Con la muerte de Lawrence Durrel, el Mar Mediterráneo a perdido un poco de su azul destello y Alejandría chasquea su fosforescente lengua con un dejo de amargura ante la ausencia de su amante poeta. Ahora, la Isla de Corfú no sólo merma arena del tiempo, sino también siente en su interior, la soledad, pues los grillos han hecho un silencio en su obscuro canto. 
Lawrencw Durrel (Larry) nació en la vieja Bengala de la India, allí junto al Himalaya, el pequeño fauno poseyó por vez primera a las ninfas de la literatura. Después... llegó el llamado del mar, Alejandría lo esperaba impaciente: Júpiter le había prometido a su hijo. Larry aspiró fuerte y se llenó los ojos de ese azul mediterráneo para emprender el asalto poético, abandonando todo tipo de estorbosa moral: Alejandría representaba el Mundo Heráldico y para llegar a él, bastaba sólo con estar en el límite de la desesperación, de la determinación. Sin embargo, antes de lanzarse al vacío hay que esperar el canto: ellas llegarán puntuales: ellas, las sirenas del infierno poético. Sí, allí están, bajo el dorso de una servilleta olvidada en la mesa de un rústico Café Árabe. Ahora , el amante y la amada se observan minuciosa y eróticamente antes de lanzarse al ataque final de la posesión: podía ser bajo la espesa lluvia o ante las vibrantes hojas de las palmeras. La Ciudad Árabe puede escoger, si le place, las tumbas recién abiertas, o entregarse entre las dársenas cuando la noche se alimenta de engañadas niñas prostitutas. Larry es el pájaro salvaje que se anida en los huecos de las dunas para salvar su soledad ¡Ho, Alejandría!... ¡Cuánto te amo! Cavafis se envolvió con ella, y Mahfuz se adentro en la fortaleza de su alma, pero Durrel la convenció poniendo la boca en su corazón:
            Es imposible confundir a Alejandría con un lugar placentero.

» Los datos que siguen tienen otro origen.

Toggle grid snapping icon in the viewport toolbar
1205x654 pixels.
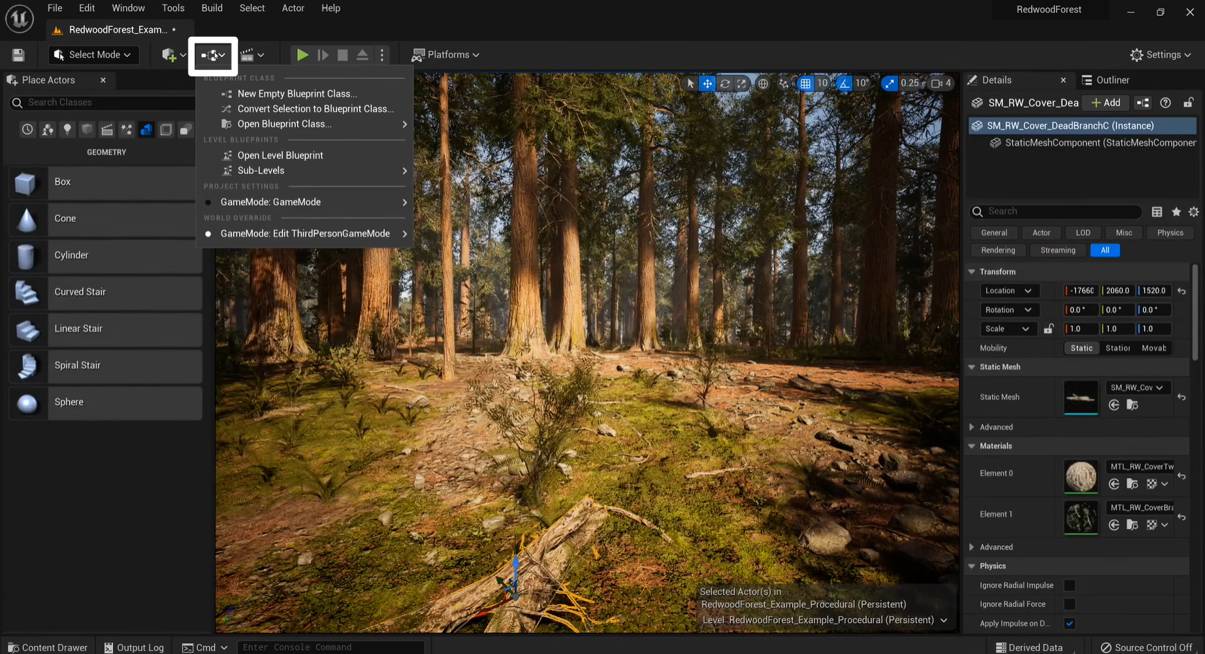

            Los amantes simbólicos del mundo helénico son sustituidos por algo distinto
            algo sutilmente andrógino, vuelto sobre sí mismo. Oriente no puede disfrutar
            de la dulce anarquía del cuerpo, porque ha ido más allá del cuerpo (...) 
            Alejandría es el más grande lagar del amor, escapan de él los enfermos,
            los solitarios, los profetas, es decir todos los que han sido profundamente
            lastimados en su sexo.       
 
Lawrence Durrel, un día feneció sin es un muerte lo tocara; pero su muerte se asume con nostalgia y honor, porque nos alimenta  de vida eterna, se  queda con nosotros en cada filamento, en cada glóbulo de nuestra sangre: su tumba es el corazón humano.
Mientras tanto, ahora mismo, la vieja y decrépita Inglaterra, continúa impertérrita ante la muerte de este noble caballero, ella continúa como siempre, sin remedio: drogada por su propia bruma... Adiós, querido Larry.